--- START ---

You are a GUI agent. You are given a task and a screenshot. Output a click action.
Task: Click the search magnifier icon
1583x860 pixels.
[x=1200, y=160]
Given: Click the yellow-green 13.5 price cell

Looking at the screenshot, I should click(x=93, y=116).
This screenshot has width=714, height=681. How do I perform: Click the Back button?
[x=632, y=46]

--- END ---
--- START ---

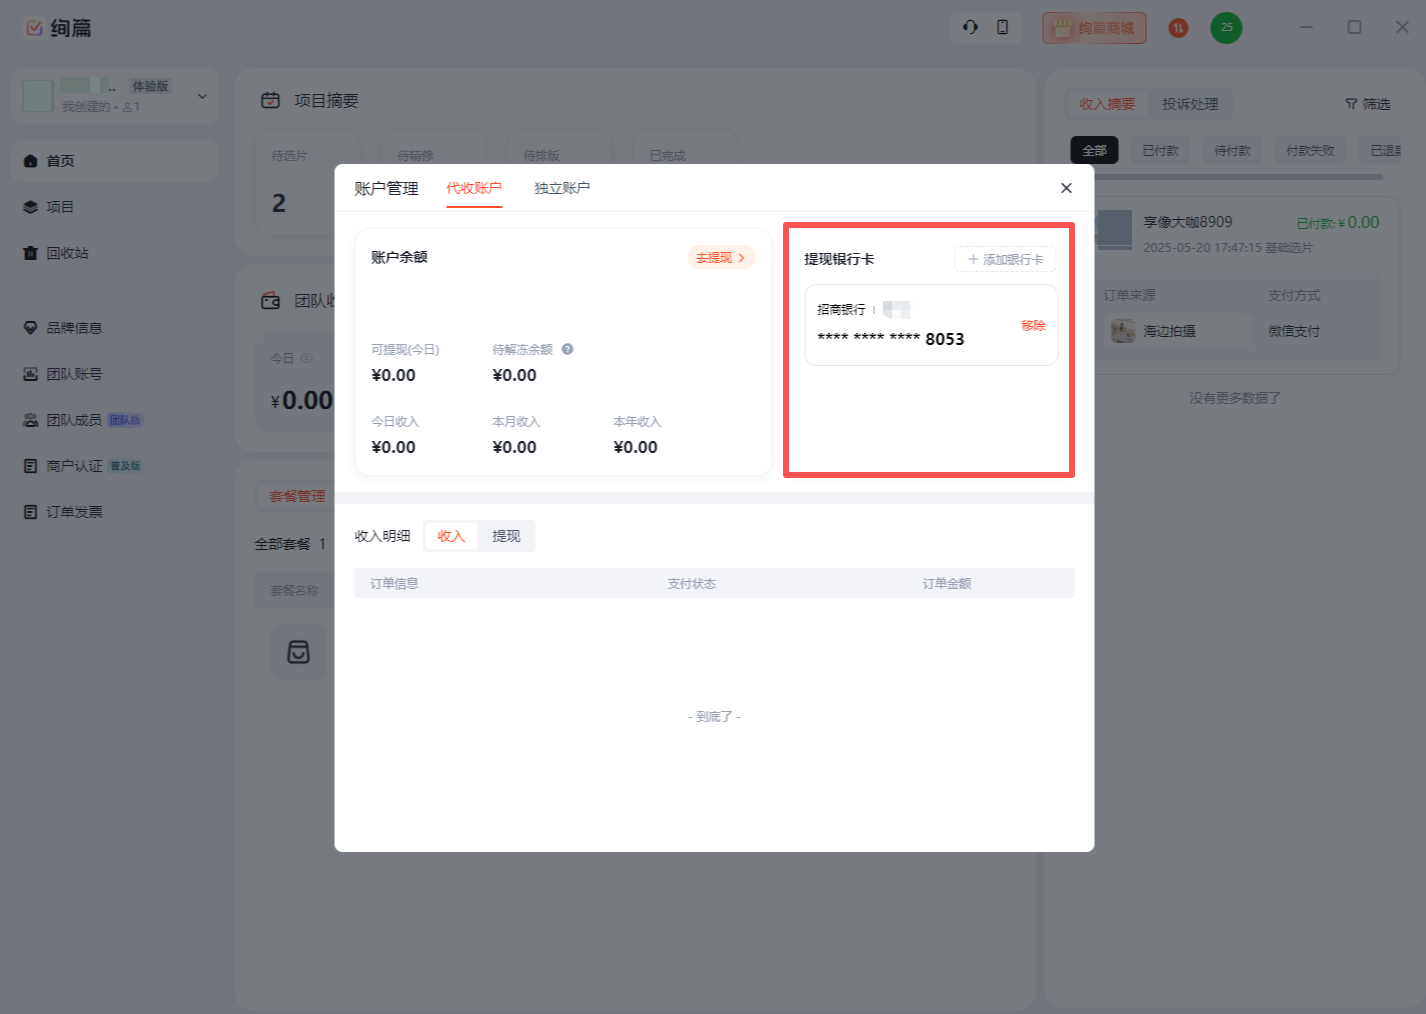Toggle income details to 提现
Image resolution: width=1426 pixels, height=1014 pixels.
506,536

--- END ---
--- START ---

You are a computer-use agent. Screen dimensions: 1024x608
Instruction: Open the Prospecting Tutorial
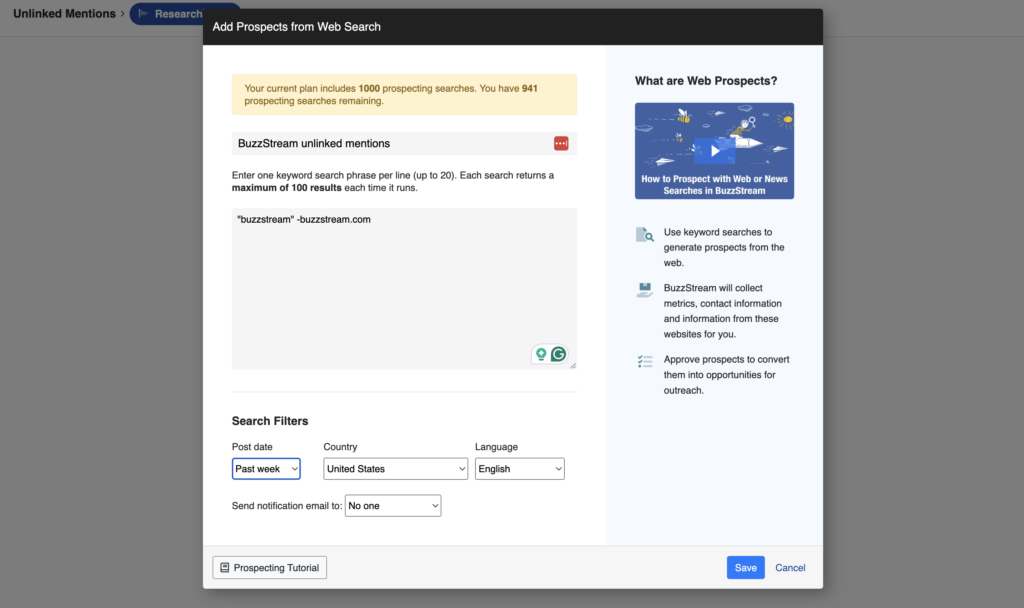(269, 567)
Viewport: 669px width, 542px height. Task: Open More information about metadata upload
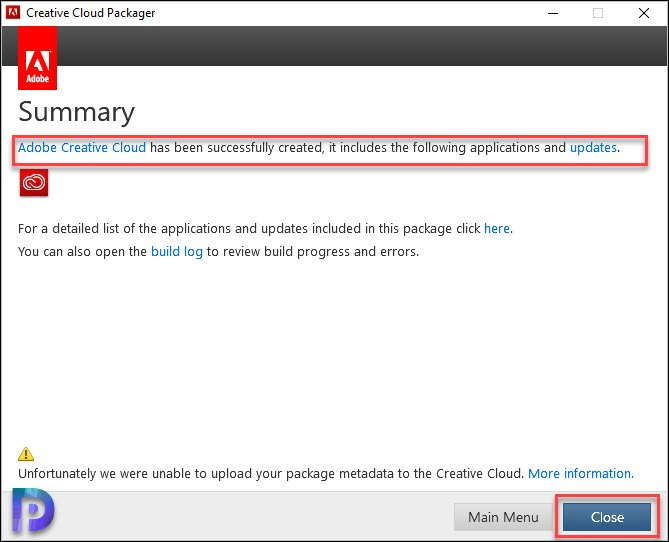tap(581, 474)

--- END ---

Indicate how many lines in the records above contain the word "agent", giving only the number.

Answer box = 2